The correct option is C $\frac{3abc-b^3}{c^3}$

$\Rightarrow$ $\alpha$ and $\beta$ are roots of the equation $a{x}^2+bx+c=0$

$\Rightarrow$ $\alpha +\beta =\frac{-b}{a}$ ------- ( 1 )

$\Rightarrow$ $\alpha \beta =\frac{c}{a}$ ----- ( 2 )

$\Rightarrow$ $(\alpha +\beta {)}^3={\alpha }^3+{\beta }^3+3{\alpha }^2\beta +3\alpha {\beta }^2$

${\left(\frac{-b}{a}\right)}^3={\alpha }^3+{\beta }^3+3\alpha \beta (\alpha +\beta )$

$\frac{-b^3}{a^3}={\alpha }^3+{\beta }^3+3\times \frac{c}{a}\times \frac{-b}{a}$ [ Using ( 1 ) and ( 2 ) ]

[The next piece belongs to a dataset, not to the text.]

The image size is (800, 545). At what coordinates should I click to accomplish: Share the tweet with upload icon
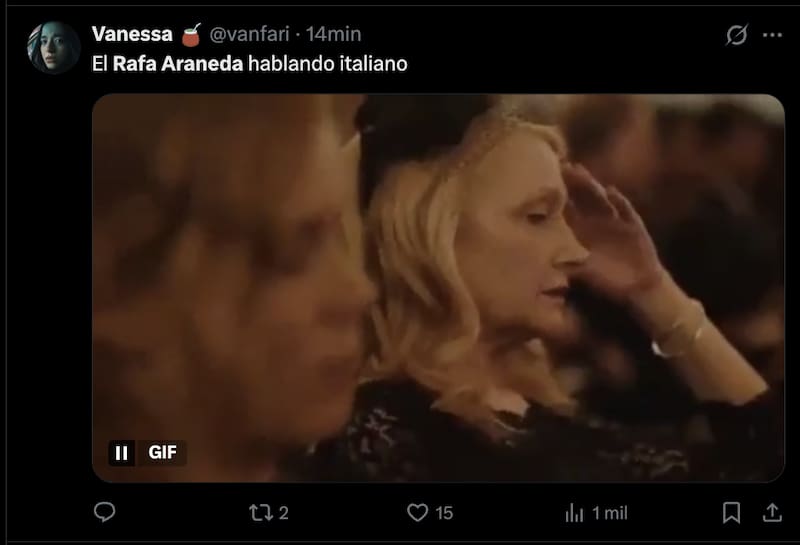coord(772,512)
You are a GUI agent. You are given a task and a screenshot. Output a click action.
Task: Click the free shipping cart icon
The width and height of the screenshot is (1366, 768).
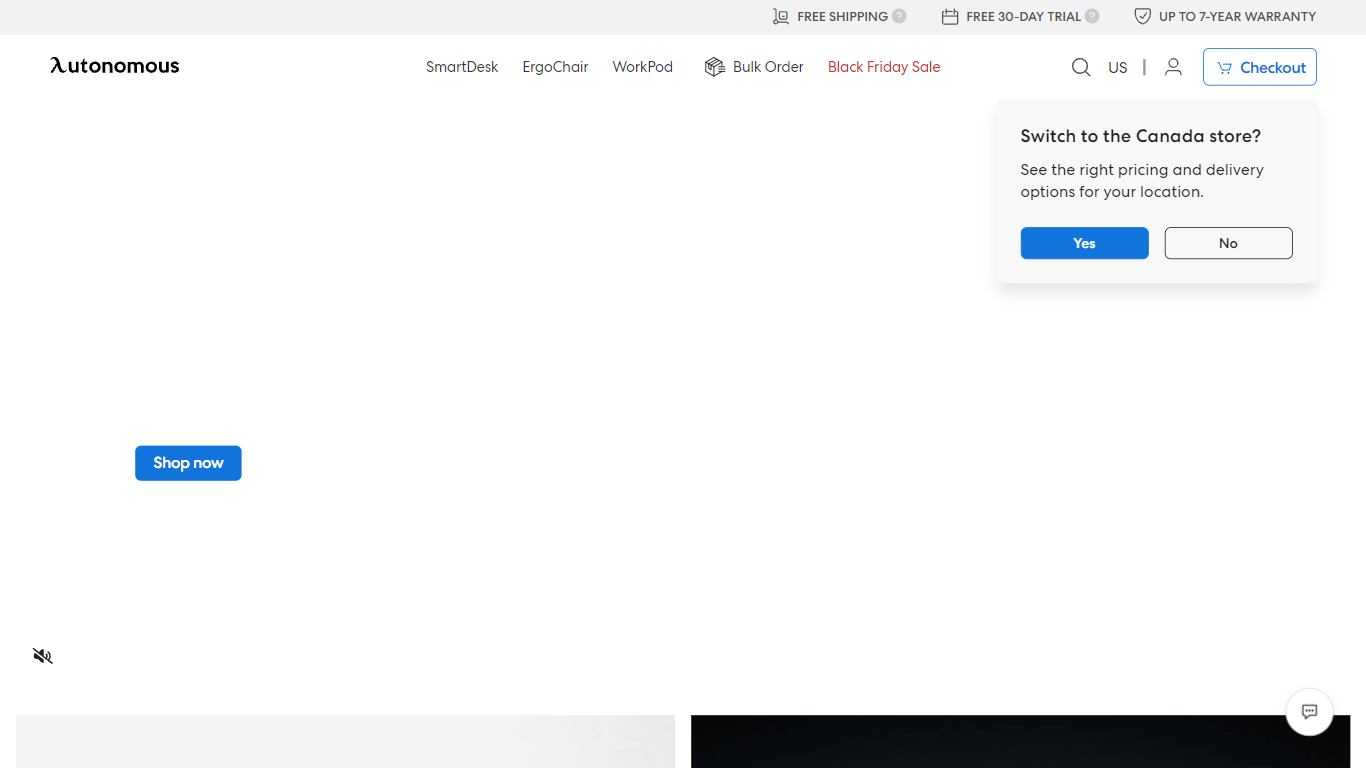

$\Rightarrow$ $\frac{-b^3}{a^3}={\alpha }^3+{\beta }^3-\frac{3bc}{a^2}$

$\therefore$ ${\alpha }^3+{\beta }^3=\frac{3bc}{a^2}-\frac{b^3}{a^3}$

$\therefore$ ${\alpha }^3+{\beta }^3=\frac{3abc-b^3}{a^3}$ ----- ( 3 )

Now,

$\frac{1}{{\alpha }^3}+\frac{1}{{\beta }^3}=\frac{{\alpha }^3+{\beta }^3}{{\alpha }^3{\beta }^3}$

$=\frac{\frac{3abc-b^3}{a^3}}{\frac{c^3}{a^3}}$

$=\frac{3abc-b^3}{a^3}\times \frac{a^3}{c^3}$

$=\frac{3abc-b^3}{c^3}$